BEGIN

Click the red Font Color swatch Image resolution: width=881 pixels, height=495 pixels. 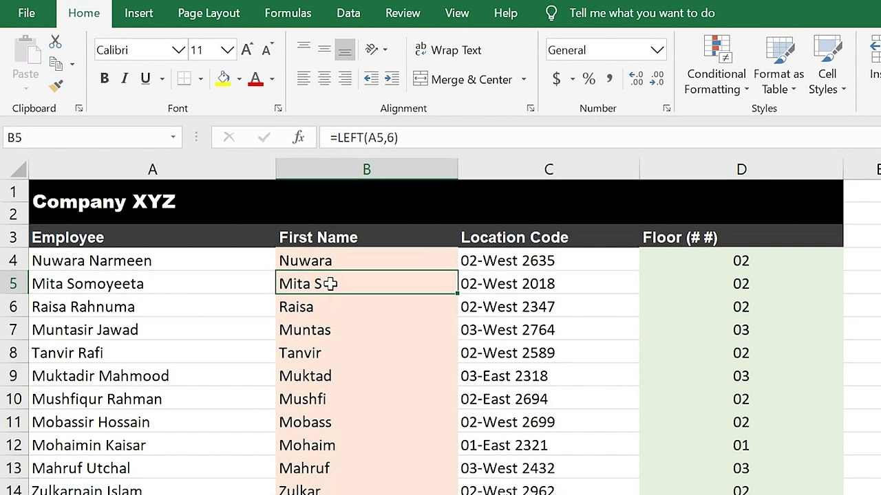pos(255,79)
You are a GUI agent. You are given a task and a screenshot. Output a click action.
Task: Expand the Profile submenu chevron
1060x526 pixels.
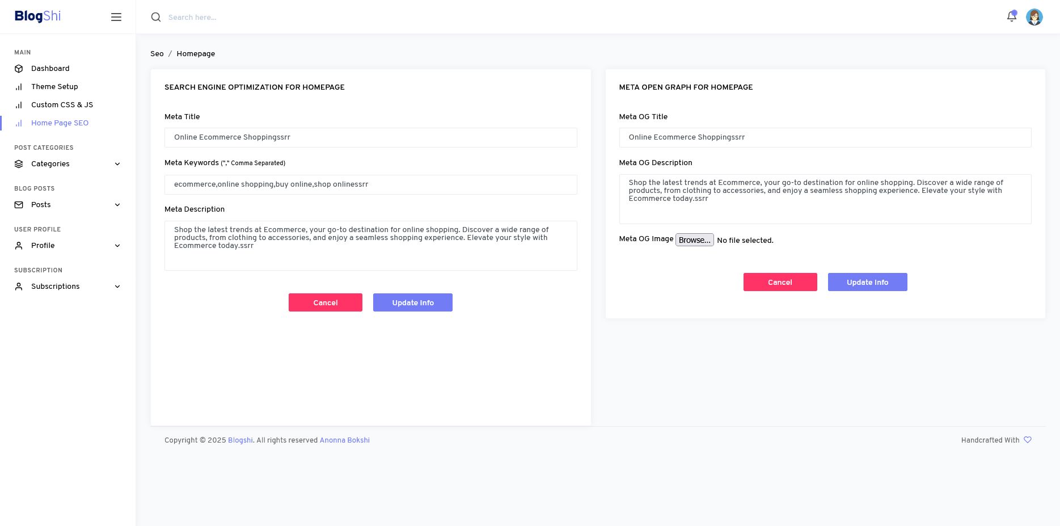pos(117,246)
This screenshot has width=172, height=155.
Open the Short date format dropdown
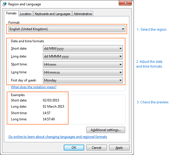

END

→ **WORK TASK**
Set down exactly, with no additions, each line from the line that includes "This screenshot has width=172, height=155." to the final line of the entries above; leave pictures out.

→ **EXERCISE RESULT**
This screenshot has width=172, height=155.
Open the Short date format dropdown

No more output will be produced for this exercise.